St. Mary's CathedralApprox. Time: 2 hours
Activity Level: Easiest

Dominating the King's Island, which is the oldest part of Limerick City, is St. Mary's Cathedral, founded in 1168 by the King of Munster, Donal Mor O'Brien, on a site where his palace had stood.

The Cistercian architecture is plain and simple and many purists of ancient church architecture still marvel at it. In the course of the eight centuries which followed its foundation, changes were inevitably effected from time to time and, unashamedly, new parts were added and structures changed. Parts of the original palace are incorporated into the overall design, particularly near the West Door.

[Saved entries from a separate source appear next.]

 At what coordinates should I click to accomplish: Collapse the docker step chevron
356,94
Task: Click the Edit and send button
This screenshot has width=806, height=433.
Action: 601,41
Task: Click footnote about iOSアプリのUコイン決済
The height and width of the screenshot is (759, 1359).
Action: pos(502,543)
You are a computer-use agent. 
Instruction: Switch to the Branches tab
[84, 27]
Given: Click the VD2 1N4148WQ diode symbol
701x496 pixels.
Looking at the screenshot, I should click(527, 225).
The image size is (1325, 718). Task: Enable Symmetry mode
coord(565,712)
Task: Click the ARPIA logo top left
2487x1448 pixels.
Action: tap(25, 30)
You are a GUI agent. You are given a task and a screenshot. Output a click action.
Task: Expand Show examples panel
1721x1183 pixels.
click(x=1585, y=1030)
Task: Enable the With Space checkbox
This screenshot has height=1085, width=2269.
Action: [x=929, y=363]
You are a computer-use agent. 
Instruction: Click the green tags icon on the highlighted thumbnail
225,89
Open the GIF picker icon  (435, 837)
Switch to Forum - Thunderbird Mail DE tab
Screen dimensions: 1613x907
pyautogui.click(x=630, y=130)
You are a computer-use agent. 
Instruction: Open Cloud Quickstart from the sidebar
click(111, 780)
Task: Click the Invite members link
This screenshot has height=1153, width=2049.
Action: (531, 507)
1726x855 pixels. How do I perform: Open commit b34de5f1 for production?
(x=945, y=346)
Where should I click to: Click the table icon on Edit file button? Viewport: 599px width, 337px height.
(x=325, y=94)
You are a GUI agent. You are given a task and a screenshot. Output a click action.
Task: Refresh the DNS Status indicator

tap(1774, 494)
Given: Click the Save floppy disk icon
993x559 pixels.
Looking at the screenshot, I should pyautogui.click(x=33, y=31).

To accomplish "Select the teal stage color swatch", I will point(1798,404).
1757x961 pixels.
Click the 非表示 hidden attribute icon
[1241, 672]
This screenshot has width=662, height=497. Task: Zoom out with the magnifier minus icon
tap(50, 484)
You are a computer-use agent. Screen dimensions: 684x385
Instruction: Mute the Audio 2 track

The building contains many fine antiquities, all worthy of interest: the pre-Reformation limestone altar (the longest and heaviest of its type in these islands), the Leper's Squint, the Reardos of the High Altar carved by the father of Padraigh Pearse, the 15th century Misericords (mercy seats used by the clergy during services), carved from black bog oak and, it is believed, the only such set in Ireland. The Ffox Memorial and the Budstone Sedilia also date back more than 500 years, and in the Sanctuary can be seen the stone effigies of the Fourth Earl of Thomond and his wife. Also in the Sanctuary is the massive stone coffin lid of the founder of the Cathedral, Donal Mor O'Brien, who died in 1194.